Sunday, 29 September 2024

Controller urges support for CalPERS, CalSTRS reform

SACRAMENTO – State Controller John Chiang has announced he is sponsoring two bills to improve the performance of and the public’s confidence in the nation’s two largest public pension funds – the California Public Employees’ Retirement System (CalPERS) and the California State Teachers’ Retirement System (CalSTRS).


The bills would cap the amount of gifts members and staff may receive each year, and require a pension fund board member or employee to wait two years after leaving before working with a firm that has business with the funds.


“The appearance of impropriety by some former board members and investment staff of CalPERS raises concerns that members and staff may be using their past relationships and positions of power to influence decisions regarding the investment of public pension funds,” Chiang said. “I believe these bills are a critical step toward restoring the public’s confidence in the professionalism of all of our activities on behalf of the retired public employees and teachers, and the taxpayers of California.”


Authored by Senator Gloria Negrete McLeod, chair of the Senate Public Employment and Retirement Committee, one bill will lower the amount of gifts CalPERS’ and CalSTRS’ members and staff are allowed to receive under the Political Reform Act.


By reducing the amount from the current $420 a year to $50 a year, the bill will address the influence-peddling practices revealed when the placement agent scandal broke in the spring of 2009.


“California’s public pension systems are the largest in the country and should be held to a higher standard,” said Negrete McLeod. “Limiting gifts from individuals and organizations trying to influence the decisions of pension boards and government employees is the right thing to do.”
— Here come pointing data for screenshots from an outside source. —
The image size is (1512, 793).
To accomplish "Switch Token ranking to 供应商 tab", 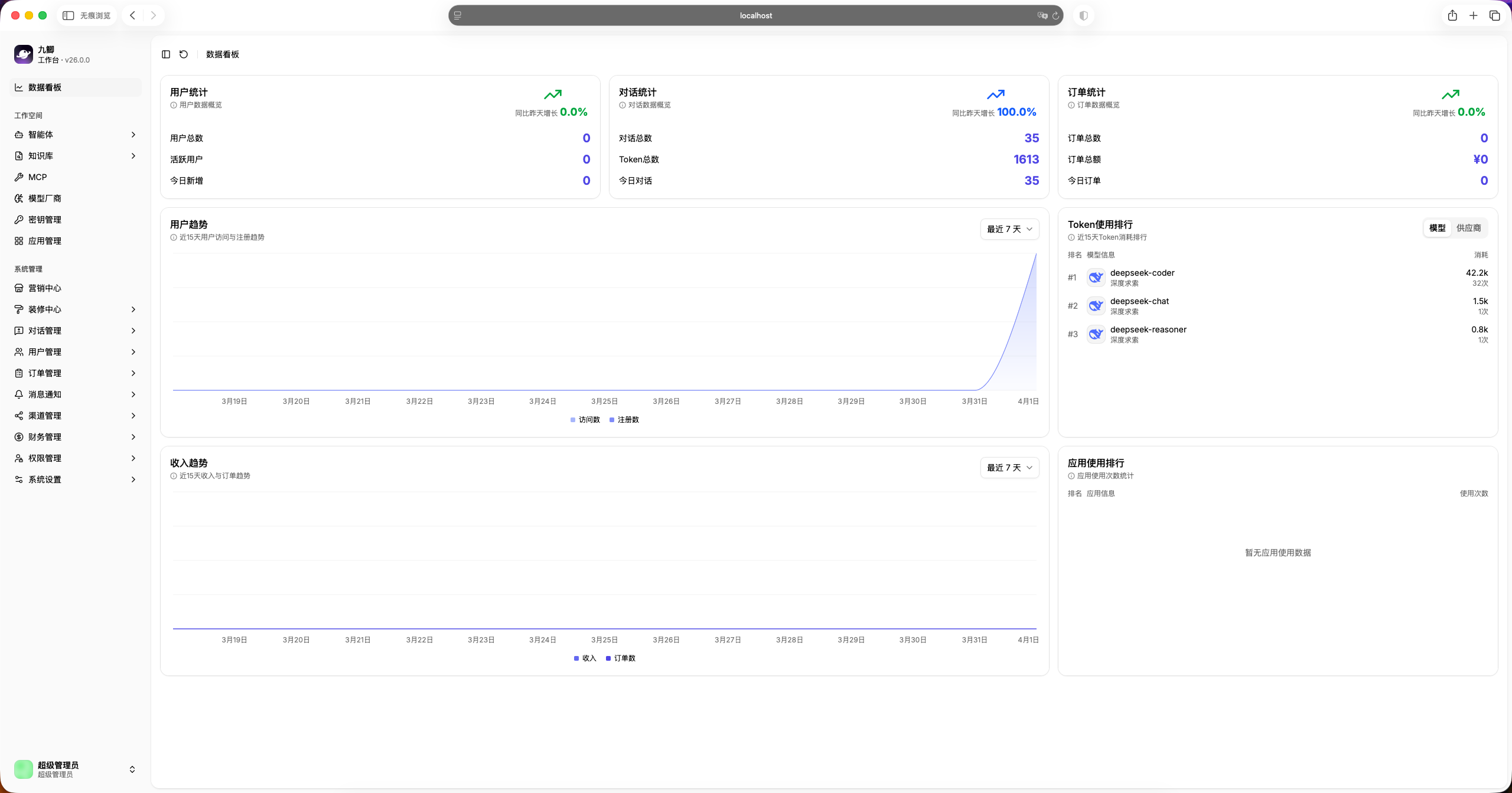I will click(1468, 228).
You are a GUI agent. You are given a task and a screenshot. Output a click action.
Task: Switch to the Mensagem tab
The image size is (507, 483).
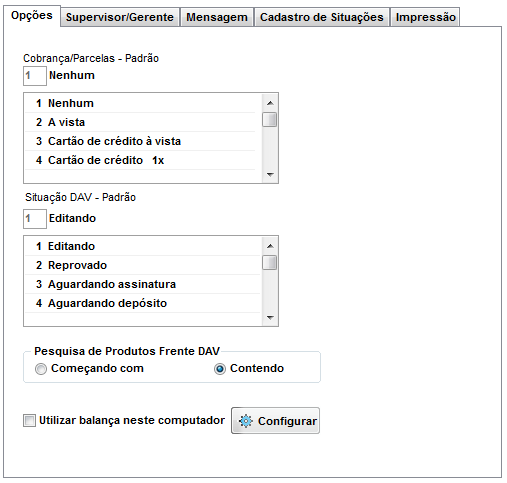[x=217, y=17]
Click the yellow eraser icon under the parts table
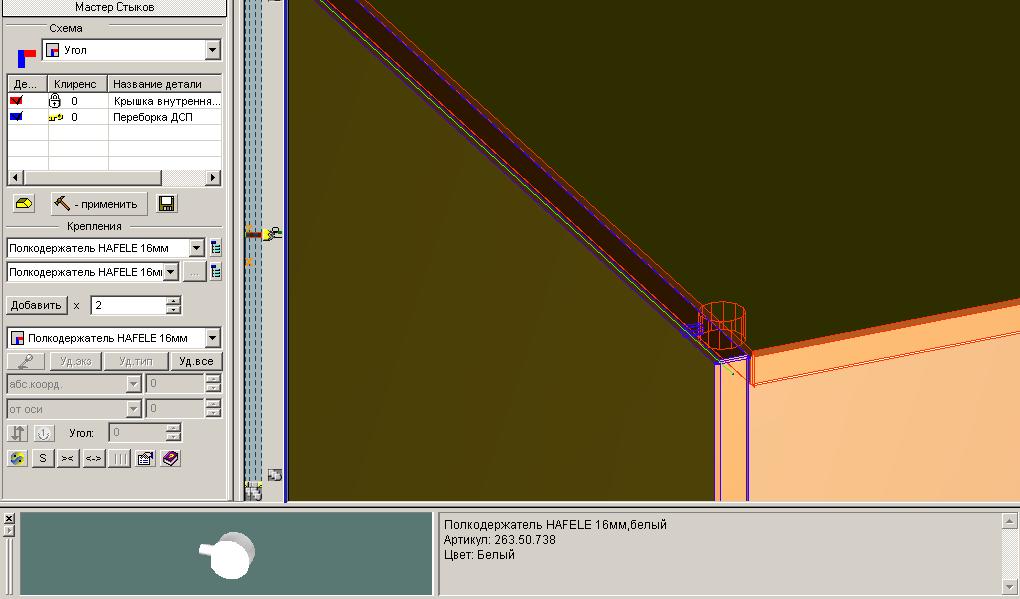 pyautogui.click(x=24, y=204)
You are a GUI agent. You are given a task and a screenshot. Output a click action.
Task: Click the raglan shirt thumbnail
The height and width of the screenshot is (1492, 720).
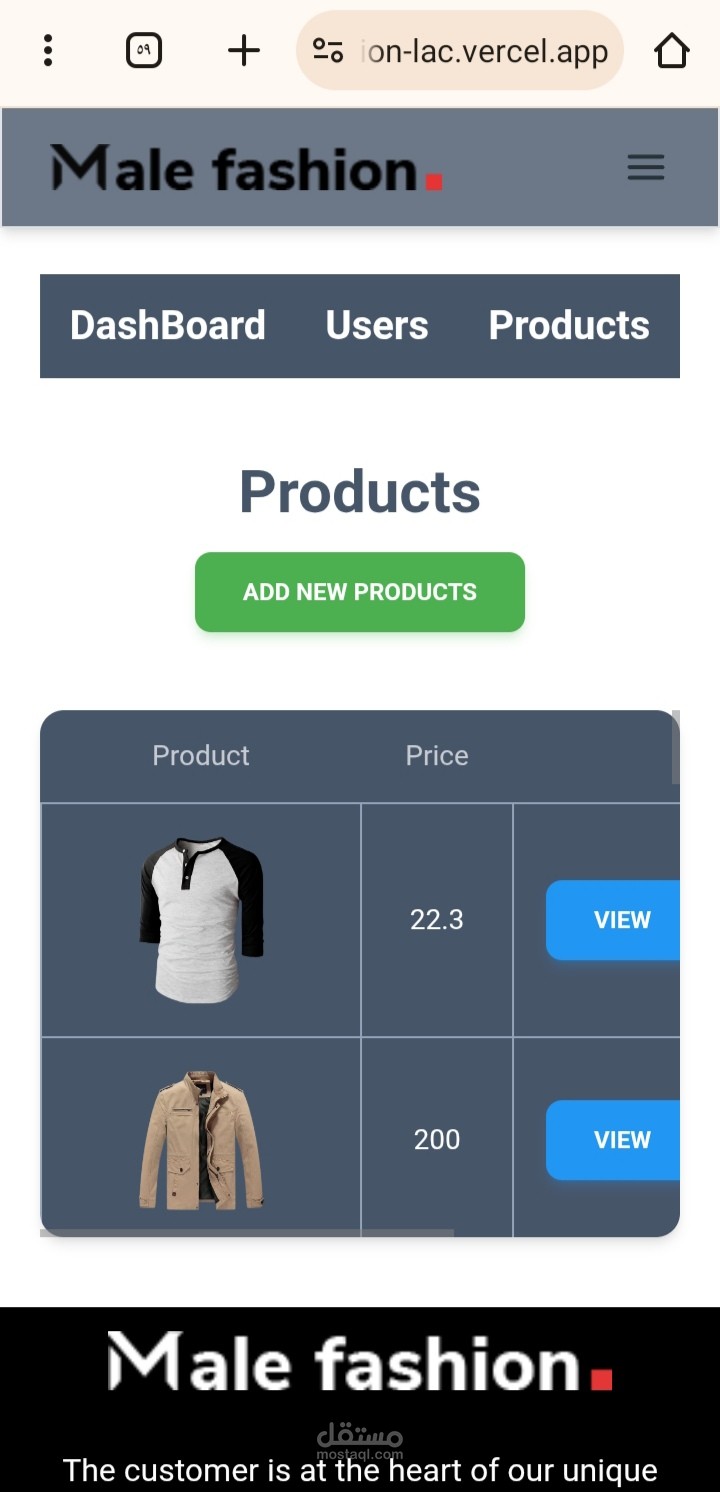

The second measure, by Assembly Member Furutani, chair of the Assembly Public Employees, Retirement and Social Security Committee, would prohibit, for two years, CalPERS’ and CalSTRS’ board members and employees from accepting a job with any employer who had substantial contracts or investments in the five years the employee or board member worked at the fund.


Employees or board members who had worked with placement agents during the 10 years prior to leaving CalPERS or CalSTRS would be prohibited from going to work for the agent or the agent’s firm for two years after leaving the public pension system.


“Public trust and government accountability within the nation’s largest pension systems are critical to any of the reform proposals that are on the table,” Furutani said. “Implementing a ‘cooling-off period’ would ensure that decisions being made by board members and staff are being made for the right reasons and not to encourage future employment opportunities.”


In letters to CalPERS’ and CalSTRS’ officials, Chiang noted that the placement agent scandal has eroded the public’s confidence in the handling of public funds.


“These measures were developed with the principal goal of protecting (CalPERS and CalSTRS) investments from unsound influence and restoring the system’s credibility in the public eye,” Chiang wrote.